Work item |
From the blog post on suburban life, extract the passage from "Tuesday, September 25, 2012" to "for one another.", copying it word for word.

Tuesday, September 25, 2012

Soviet Spring

As I said in my last post, I'm slowly adjusting the shock of living in suburbia.  There's a lot to like about the suburbs, and a friend once said that I was a "suburban tourist" because I seemed utterly entertained and delighted by the simple pleasures of the suburban lifestyle, including easy access to shopping malls, safe playgrounds and schools, enormous basement storage areas, and neighbors who, although frequently inebriated, do their best to look out for one another.

I'm still amazed by the suburban house I've purchased.  When I walk into the garage, I stand in wonder, thinking that my car has never had it so good:  having spent the better part of its life sleeping on the streets of Woodlawn, my car must at times ask itself if it has not taken up permanent residence in a spa, padded slipper, or cocoon.  When I walk outside my new home, I'm stunned by the fact that I can see stars in the sky, although I can hear almost nothing.  In all my life, I've never lived in such a remorselessly quiet environment.  Suburban life is no doubt much inevitably more quiet than urban life. When I lived in Lakeview, the whole apartment building shook as the trucks drove by, and television shows were often interrupted by car accidents or screaming matches that spontaneously erupted around three a.m. at the transvestite bar across the street.  When I lived in Woodlawn, the neighbors talked to one another right outside our windows, involving me, quite against my will, in the most intimate details of their lives.  Now, I live in silence, surrounded by silence.  With only one entrance to my subdivision, my home isn't even exposed to the fleeting noise of random traffic.

Available data |

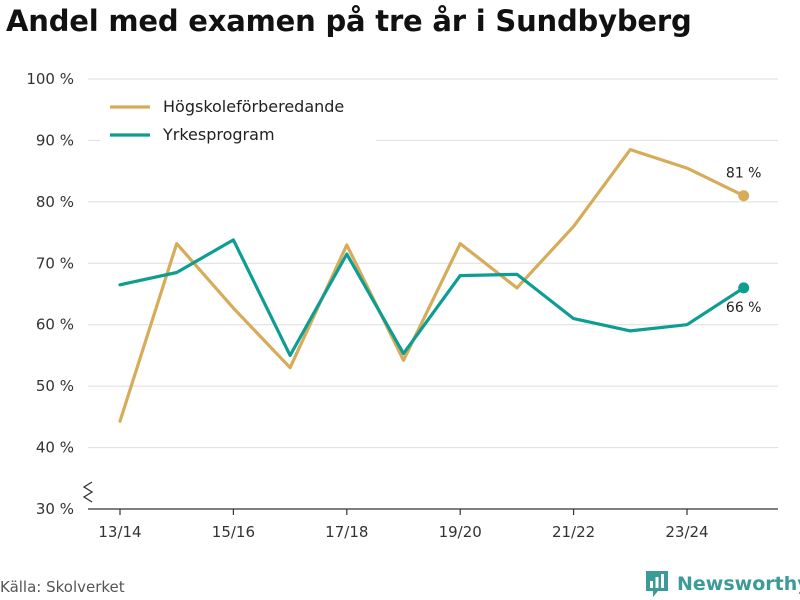 Image resolution: width=800 pixels, height=600 pixels. I want to click on y-tick-label: 100 %, so click(50, 79).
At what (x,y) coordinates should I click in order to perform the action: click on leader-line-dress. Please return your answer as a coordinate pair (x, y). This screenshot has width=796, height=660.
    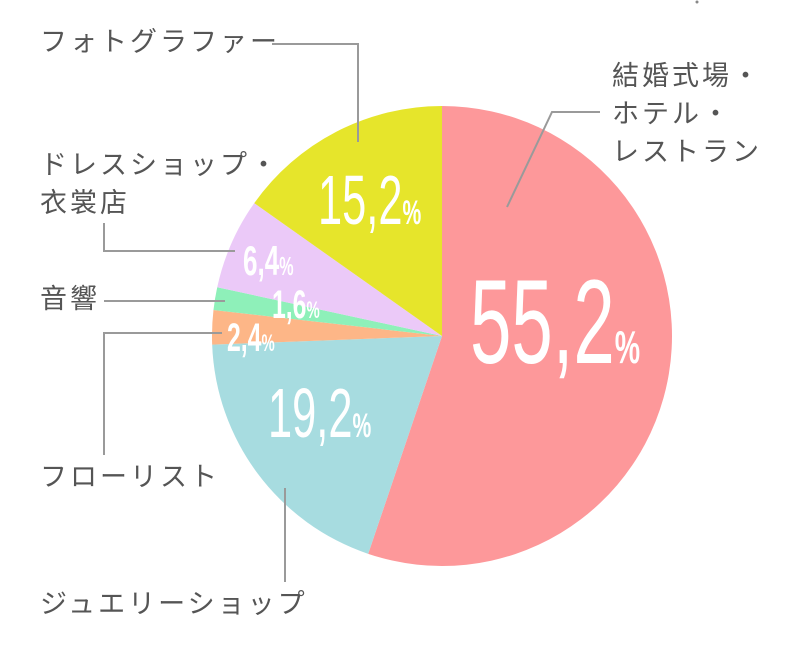
    Looking at the image, I should click on (169, 238).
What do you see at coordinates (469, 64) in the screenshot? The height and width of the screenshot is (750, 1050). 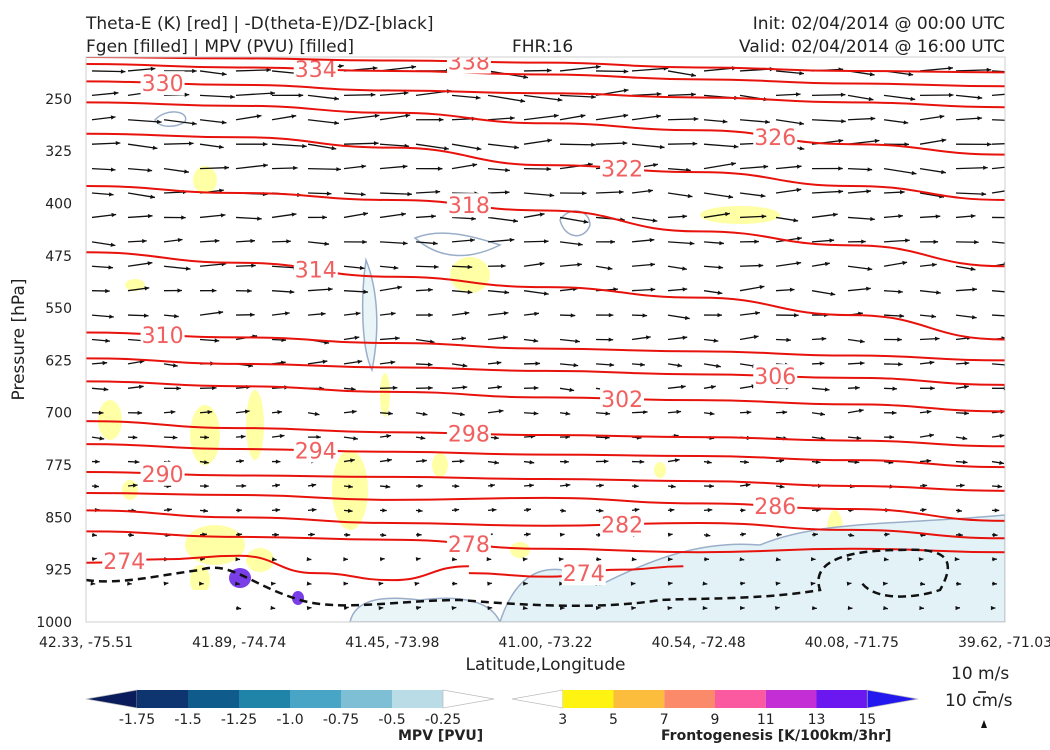 I see `theta-e-label: 338` at bounding box center [469, 64].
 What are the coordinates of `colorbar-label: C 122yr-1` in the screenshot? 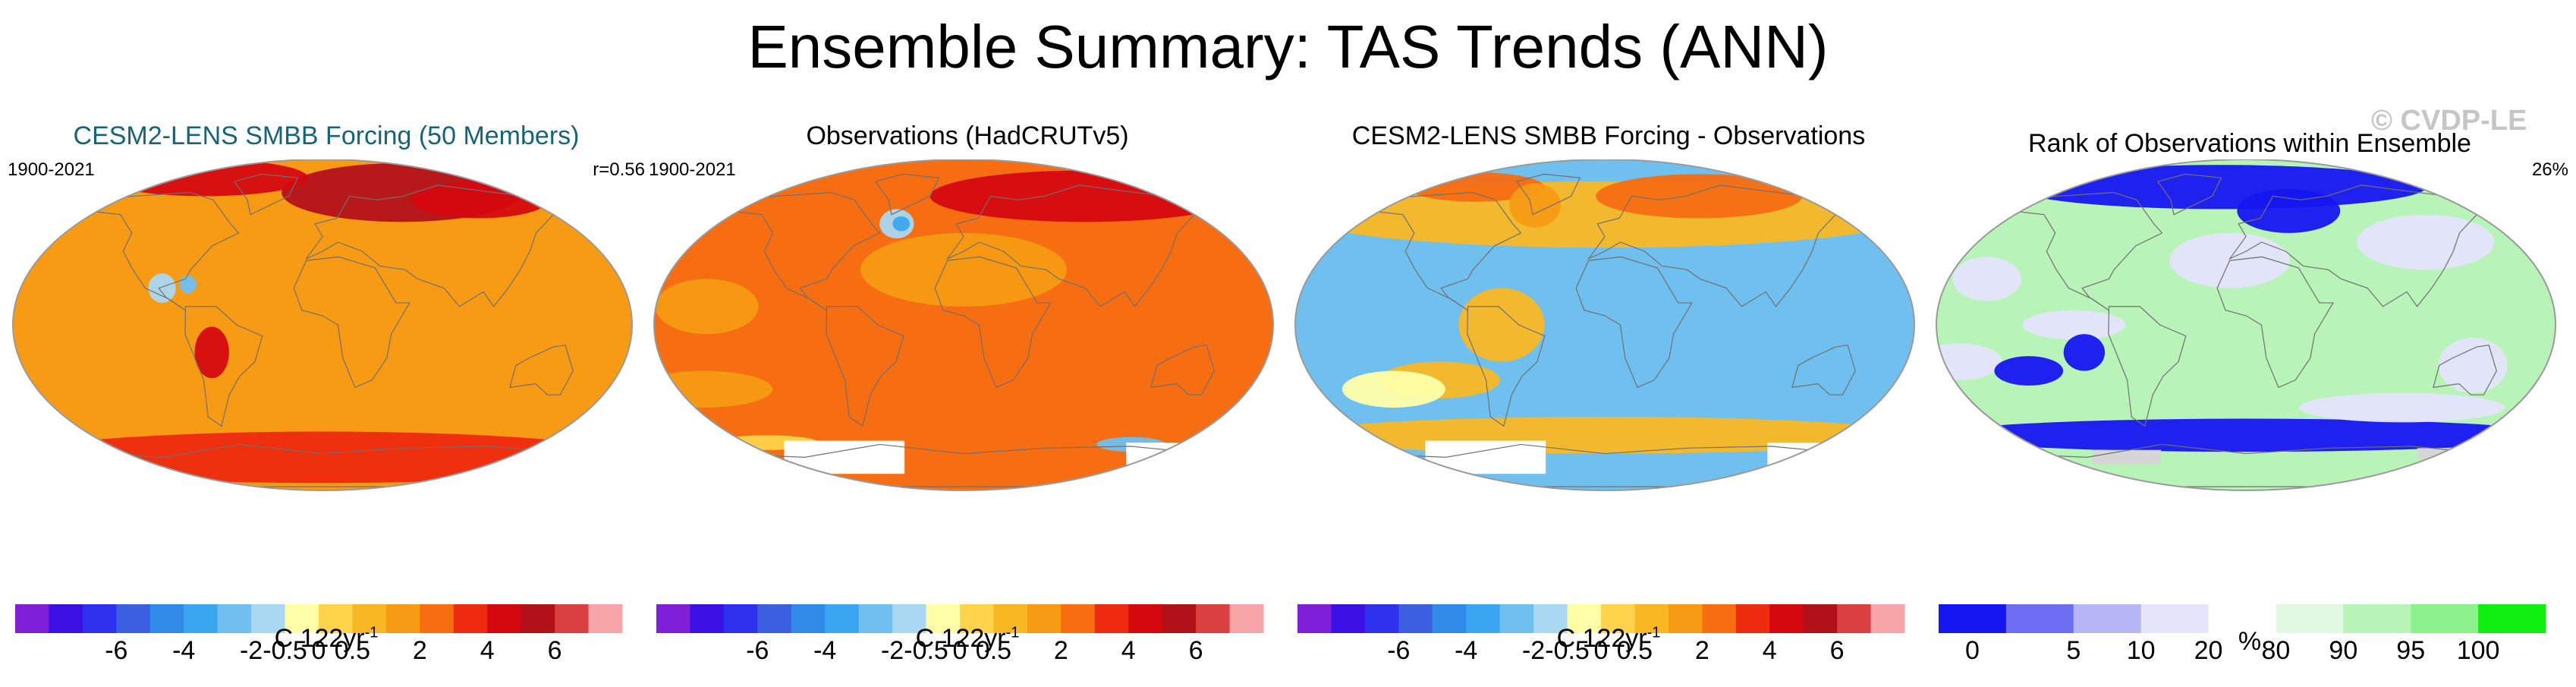 It's located at (326, 638).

Solution to this task |
Tuesday, September 25, 2012

Soviet Spring

As I said in my last post, I'm slowly adjusting the shock of living in suburbia.  There's a lot to like about the suburbs, and a friend once said that I was a "suburban tourist" because I seemed utterly entertained and delighted by the simple pleasures of the suburban lifestyle, including easy access to shopping malls, safe playgrounds and schools, enormous basement storage areas, and neighbors who, although frequently inebriated, do their best to look out for one another.